The political discord at Duke and in America’s body politic more broadly is plagued by Radical ‘Randys’. These political extremists dominate the conversation both on campus and on the airwaves of cable TV, whether it be Fox News or MSNBC, as they appeal to only their own tribe of ideological followers who share their respective world views. These radicals have little to no interest in cooperating with their opponents on the other side of the aisle, much less arguments and facts that run contrary to their own.
Instead, such activists are more interested in chastising those with differing points of view in order to signal their own virtue and ideological purity. Examples of this abound, but two notable cases include the recent trend within the Republican party of maligning its more moderate members as “RINOS” (Republicans in Name Only) for not holding hardline positions. The embrace of extremism can also be seen within the Democratic party as current 2020 candidates who do not endorse “Medicare for All” (a policy position that would have been unthinkable even a decade ago) are targeted by their more radical primary opponents. Meanwhile, the political center of American politics—moderate Democrats and Republicans inclined to compromise - has steadily eroded. Far from a “trendy” ideology, centrism is increasingly rare.

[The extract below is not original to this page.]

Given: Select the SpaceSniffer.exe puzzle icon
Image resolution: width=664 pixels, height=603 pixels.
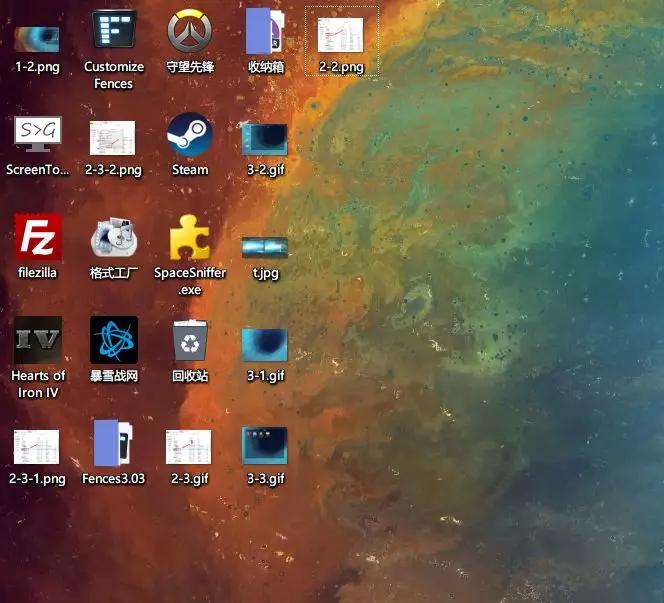Looking at the screenshot, I should point(189,238).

Unfortunately, a recent column by our friend David Min only exacerbated this phenomenon. Min’s misguided understanding of centrism is not unique, as various columnists, Twitter pundits, and even a popular sub-Reddit all perpetuate a strawman-like caricature of Centrist “Chads.” Yet centrism is not for the politically apathetic, and it certainly is not limited to those of privilege. Moreover, true centrism does not extol moderation as a virtue worth pursuing for its own sake (which, as Min correctly points out, would be fallacious). Instead, centrism recognizes that one ideology does not hold a monopoly on “the truth;” that equally-qualified scholars and rational policymakers often reach opposing conclusions.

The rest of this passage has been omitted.